<<<<

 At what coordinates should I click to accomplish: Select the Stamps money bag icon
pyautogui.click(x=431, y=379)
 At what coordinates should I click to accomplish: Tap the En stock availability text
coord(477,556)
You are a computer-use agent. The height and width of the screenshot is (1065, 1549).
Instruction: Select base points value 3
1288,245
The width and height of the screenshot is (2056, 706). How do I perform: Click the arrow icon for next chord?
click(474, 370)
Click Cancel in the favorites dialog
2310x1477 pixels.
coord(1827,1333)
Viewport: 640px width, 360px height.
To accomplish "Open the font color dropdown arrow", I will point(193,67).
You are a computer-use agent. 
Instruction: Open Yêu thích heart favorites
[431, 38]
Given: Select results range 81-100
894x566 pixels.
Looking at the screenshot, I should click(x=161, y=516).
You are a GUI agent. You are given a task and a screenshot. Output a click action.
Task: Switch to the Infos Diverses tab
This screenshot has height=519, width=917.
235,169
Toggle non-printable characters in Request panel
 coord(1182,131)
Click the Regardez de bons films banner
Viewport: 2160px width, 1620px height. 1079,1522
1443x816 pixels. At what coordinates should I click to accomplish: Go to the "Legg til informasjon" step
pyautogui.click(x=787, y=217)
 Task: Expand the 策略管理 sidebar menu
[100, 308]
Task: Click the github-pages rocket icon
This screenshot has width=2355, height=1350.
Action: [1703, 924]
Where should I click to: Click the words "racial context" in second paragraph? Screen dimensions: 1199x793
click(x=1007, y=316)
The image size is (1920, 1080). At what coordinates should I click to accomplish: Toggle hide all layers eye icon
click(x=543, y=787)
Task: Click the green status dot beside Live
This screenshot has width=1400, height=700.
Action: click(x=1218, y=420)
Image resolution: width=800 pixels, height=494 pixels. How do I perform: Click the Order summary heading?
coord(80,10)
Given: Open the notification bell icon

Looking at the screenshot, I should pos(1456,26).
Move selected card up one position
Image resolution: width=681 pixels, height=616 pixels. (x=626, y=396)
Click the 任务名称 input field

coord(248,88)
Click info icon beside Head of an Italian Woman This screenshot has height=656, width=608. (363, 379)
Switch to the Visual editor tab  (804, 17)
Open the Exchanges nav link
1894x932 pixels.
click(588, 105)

>>>>

[Prompt] Render every line of the material above as a JSON list of strings, one string per line, with blank lines left out.

[Task response]
[
  " At what coordinates should I click to accomplish: Select the Stamps money bag icon",
  "pyautogui.click(x=431, y=379)",
  " At what coordinates should I click to accomplish: Tap the En stock availability text",
  "coord(477,556)",
  "You are a computer-use agent. The height and width of the screenshot is (1065, 1549).",
  "Instruction: Select base points value 3",
  "1288,245",
  "The width and height of the screenshot is (2056, 706). How do I perform: Click the arrow icon for next chord?",
  "click(474, 370)",
  "Click Cancel in the favorites dialog",
  "2310x1477 pixels.",
  "coord(1827,1333)",
  "Viewport: 640px width, 360px height.",
  "To accomplish \"Open the font color dropdown arrow\", I will point(193,67).",
  "You are a computer-use agent. ",
  "Instruction: Open Yêu thích heart favorites",
  "[431, 38]",
  "Given: Select results range 81-100",
  "894x566 pixels.",
  "Looking at the screenshot, I should click(x=161, y=516).",
  "You are a GUI agent. You are given a task and a screenshot. Output a click action.",
  "Task: Switch to the Infos Diverses tab",
  "This screenshot has height=519, width=917.",
  "235,169",
  "Toggle non-printable characters in Request panel",
  " coord(1182,131)",
  "Click the Regardez de bons films banner",
  "Viewport: 2160px width, 1620px height. 1079,1522",
  "1443x816 pixels. At what coordinates should I click to accomplish: Go to the \"Legg til informasjon\" step",
  "pyautogui.click(x=787, y=217)",
  " Task: Expand the 策略管理 sidebar menu",
  "[100, 308]",
  "Task: Click the github-pages rocket icon",
  "This screenshot has width=2355, height=1350.",
  "Action: [1703, 924]",
  "Where should I click to: Click the words \"racial context\" in second paragraph? Screen dimensions: 1199x793",
  "click(x=1007, y=316)",
  "The image size is (1920, 1080). At what coordinates should I click to accomplish: Toggle hide all layers eye icon",
  "click(x=543, y=787)",
  "Task: Click the green status dot beside Live",
  "This screenshot has width=1400, height=700.",
  "Action: click(x=1218, y=420)",
  "Image resolution: width=800 pixels, height=494 pixels. How do I perform: Click the Order summary heading?",
  "coord(80,10)",
  "Given: Open the notification bell icon",
  "Looking at the screenshot, I should pos(1456,26).",
  "Move selected card up one position",
  "Image resolution: width=681 pixels, height=616 pixels. (x=626, y=396)",
  "Click the 任务名称 input field",
  "coord(248,88)",
  "Click info icon beside Head of an Italian Woman This screenshot has height=656, width=608. (363, 379)",
  "Switch to the Visual editor tab  (804, 17)",
  "Open the Exchanges nav link",
  "1894x932 pixels.",
  "click(588, 105)"
]